> [What you will do]
Wherever the line with "Open pagination settings" sits in the listing below, transcribe from it up to and including the line with "Select the Register toggle option", exactly, and leave the remaining lines out.
::::::::
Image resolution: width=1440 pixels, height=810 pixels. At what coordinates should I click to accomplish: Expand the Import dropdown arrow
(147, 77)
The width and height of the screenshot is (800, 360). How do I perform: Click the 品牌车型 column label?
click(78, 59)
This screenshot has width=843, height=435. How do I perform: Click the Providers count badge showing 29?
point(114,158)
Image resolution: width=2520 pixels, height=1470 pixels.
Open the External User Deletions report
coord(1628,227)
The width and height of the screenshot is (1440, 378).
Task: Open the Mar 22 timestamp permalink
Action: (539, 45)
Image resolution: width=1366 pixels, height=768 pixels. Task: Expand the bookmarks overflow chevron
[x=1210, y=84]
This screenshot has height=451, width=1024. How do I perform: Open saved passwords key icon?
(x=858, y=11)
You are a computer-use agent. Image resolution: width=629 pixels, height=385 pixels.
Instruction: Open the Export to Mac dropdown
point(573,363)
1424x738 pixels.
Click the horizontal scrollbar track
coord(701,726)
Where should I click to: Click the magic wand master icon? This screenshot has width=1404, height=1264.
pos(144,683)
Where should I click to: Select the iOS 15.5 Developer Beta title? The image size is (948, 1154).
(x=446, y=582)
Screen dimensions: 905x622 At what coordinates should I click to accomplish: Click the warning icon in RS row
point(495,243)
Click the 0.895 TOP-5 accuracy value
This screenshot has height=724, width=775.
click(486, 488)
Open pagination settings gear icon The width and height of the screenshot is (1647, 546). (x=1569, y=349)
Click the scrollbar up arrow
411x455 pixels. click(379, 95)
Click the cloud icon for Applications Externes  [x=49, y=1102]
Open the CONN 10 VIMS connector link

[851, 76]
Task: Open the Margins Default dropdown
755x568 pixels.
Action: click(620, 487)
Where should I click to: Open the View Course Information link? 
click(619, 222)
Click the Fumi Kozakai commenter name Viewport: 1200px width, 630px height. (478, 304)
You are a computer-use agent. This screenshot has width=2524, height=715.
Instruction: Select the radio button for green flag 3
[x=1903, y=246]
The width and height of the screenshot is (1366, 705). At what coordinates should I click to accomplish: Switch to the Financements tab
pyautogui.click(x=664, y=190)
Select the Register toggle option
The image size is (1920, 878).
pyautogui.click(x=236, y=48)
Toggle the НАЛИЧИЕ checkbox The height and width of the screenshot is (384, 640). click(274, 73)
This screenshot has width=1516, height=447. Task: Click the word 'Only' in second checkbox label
::::::::
> [Answer area]
Open pagination settings gear icon The width and height of the screenshot is (1647, 546). (x=1569, y=349)
Click the scrollbar up arrow
411x455 pixels. click(379, 95)
Click the cloud icon for Applications Externes  [x=49, y=1102]
Open the CONN 10 VIMS connector link

[851, 76]
Task: Open the Margins Default dropdown
755x568 pixels.
Action: click(620, 487)
Where should I click to: Open the View Course Information link? 
click(619, 222)
Click the Fumi Kozakai commenter name Viewport: 1200px width, 630px height. (478, 304)
You are a computer-use agent. This screenshot has width=2524, height=715.
Instruction: Select the radio button for green flag 3
[x=1903, y=246]
The width and height of the screenshot is (1366, 705). At what coordinates should I click to accomplish: Switch to the Financements tab
pyautogui.click(x=664, y=190)
Select the Register toggle option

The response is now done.